I’m developing a pdf reader/editor program in Java
using Swing
for UI with Apache PdfBox
. I want to get the objects and their states in each of the pdf pages. I mean the text, images, shapes as objects and if the text is highlighted, bold etc. (the state).
How to access all of the pdf objects to eventually display it with Swing
(Images on right positions, texts are right font family, italics, bold, highlighted etc)?
For viewing I’m fine with creating my own components. I just need to extract the raw data.
I’m slowly grasping the details of Apache PdfBox
. I can render the file pages as image etc. One thing that i couldn’t figure out is how to display the pdf pages. There is this method PdfRenderer.renderPageToGraphics()

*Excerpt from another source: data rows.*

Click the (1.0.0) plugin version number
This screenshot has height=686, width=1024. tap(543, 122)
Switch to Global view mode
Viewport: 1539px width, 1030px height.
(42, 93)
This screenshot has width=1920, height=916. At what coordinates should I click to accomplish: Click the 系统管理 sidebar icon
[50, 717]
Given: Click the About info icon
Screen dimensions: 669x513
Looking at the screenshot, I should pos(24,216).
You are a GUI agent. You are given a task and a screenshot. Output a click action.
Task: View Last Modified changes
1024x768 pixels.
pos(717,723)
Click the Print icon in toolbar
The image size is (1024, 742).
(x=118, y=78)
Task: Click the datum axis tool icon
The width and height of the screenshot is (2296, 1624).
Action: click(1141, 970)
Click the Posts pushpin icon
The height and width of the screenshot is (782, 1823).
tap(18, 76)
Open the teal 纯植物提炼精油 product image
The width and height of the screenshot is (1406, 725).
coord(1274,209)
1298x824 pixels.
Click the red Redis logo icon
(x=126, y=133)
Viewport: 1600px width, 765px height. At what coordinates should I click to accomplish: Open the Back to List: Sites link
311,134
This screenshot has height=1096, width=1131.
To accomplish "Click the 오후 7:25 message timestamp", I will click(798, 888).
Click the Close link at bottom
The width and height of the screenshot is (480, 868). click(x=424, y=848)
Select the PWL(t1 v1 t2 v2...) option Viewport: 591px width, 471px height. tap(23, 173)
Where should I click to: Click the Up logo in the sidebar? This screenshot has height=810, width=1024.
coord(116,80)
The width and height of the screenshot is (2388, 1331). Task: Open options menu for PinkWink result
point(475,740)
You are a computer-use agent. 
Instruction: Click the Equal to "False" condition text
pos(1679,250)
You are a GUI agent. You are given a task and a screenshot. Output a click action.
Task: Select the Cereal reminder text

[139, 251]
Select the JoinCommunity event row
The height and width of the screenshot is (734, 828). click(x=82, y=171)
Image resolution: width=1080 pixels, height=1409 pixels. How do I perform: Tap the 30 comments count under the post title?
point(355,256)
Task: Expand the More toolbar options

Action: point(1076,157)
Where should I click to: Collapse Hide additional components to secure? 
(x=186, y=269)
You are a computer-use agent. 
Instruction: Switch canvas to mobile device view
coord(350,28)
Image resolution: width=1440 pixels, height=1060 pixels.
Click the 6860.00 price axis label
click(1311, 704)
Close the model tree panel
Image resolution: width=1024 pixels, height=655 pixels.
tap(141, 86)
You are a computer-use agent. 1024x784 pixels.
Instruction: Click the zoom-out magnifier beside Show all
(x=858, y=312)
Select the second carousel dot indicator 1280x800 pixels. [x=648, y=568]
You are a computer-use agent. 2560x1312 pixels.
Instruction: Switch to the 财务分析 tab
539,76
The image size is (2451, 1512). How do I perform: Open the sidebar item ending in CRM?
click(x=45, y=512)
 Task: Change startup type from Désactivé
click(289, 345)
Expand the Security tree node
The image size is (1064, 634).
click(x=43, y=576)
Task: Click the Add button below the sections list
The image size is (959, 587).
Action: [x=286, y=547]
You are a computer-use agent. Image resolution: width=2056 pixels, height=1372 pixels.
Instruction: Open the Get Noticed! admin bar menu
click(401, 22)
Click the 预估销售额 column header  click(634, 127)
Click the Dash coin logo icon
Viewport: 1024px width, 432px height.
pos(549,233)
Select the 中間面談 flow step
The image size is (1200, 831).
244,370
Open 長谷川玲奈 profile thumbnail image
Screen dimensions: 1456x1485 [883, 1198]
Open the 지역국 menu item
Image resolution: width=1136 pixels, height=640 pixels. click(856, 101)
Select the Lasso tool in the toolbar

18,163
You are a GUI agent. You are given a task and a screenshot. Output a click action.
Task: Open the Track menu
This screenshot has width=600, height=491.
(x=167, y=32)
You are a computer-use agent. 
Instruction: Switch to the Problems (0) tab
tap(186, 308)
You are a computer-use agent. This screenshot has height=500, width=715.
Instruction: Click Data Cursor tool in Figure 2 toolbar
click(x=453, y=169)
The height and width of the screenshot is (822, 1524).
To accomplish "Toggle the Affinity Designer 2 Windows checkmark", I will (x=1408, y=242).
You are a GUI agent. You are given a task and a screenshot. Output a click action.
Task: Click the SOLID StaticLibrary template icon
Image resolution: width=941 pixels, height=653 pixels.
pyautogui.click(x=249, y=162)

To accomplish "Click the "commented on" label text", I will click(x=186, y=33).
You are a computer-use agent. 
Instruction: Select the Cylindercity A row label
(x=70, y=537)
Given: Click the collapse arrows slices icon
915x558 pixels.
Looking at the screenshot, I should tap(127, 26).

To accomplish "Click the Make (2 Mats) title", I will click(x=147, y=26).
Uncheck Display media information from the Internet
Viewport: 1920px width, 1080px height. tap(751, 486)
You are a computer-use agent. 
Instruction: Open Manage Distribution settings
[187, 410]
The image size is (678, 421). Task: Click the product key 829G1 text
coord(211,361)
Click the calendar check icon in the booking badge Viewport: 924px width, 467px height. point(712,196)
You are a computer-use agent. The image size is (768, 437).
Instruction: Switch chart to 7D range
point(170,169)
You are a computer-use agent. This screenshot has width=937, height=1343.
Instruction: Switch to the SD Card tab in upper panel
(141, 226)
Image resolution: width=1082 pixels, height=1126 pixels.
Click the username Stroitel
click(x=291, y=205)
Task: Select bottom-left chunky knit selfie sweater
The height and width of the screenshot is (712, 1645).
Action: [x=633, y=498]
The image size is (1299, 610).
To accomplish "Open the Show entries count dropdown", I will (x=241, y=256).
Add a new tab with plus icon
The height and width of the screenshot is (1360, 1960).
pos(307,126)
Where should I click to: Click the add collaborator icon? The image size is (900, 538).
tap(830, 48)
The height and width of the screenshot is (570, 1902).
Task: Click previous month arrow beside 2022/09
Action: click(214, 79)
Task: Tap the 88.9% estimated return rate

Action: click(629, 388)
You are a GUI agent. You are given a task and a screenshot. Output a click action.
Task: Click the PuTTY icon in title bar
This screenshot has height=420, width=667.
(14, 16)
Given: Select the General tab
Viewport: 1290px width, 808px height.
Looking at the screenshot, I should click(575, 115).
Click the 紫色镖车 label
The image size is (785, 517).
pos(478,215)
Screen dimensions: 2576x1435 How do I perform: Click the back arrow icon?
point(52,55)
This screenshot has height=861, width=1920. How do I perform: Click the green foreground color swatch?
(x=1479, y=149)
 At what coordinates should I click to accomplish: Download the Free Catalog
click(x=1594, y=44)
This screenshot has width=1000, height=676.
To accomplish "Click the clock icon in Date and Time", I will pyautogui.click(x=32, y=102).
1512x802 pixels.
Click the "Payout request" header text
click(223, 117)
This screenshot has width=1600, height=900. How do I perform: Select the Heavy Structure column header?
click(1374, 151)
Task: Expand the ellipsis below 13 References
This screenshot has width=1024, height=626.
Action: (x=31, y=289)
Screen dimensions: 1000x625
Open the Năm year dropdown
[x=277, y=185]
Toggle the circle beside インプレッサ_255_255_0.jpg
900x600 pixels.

that takes page number and Graphics2D
object and it renders that pdf page on that Graphics2D
object. But that doesn’t seem right to me because that way the texts are not selectable. Getting each page as BufferedImage
is not applicable too because first the text are not selectable here too, and the second rendering each page as BufferedImage
is too heavy on the memory.
There are classes like PDFTextStripper
that extracts texts from a pdf but i couldn’t be sure, does this extract only the texts? What about images, tables, shapes and other objects that could be in a PDF file?
I saw online that some people use PDFPagePanel
but that is deprecated. I’m using the version 3.0.2
.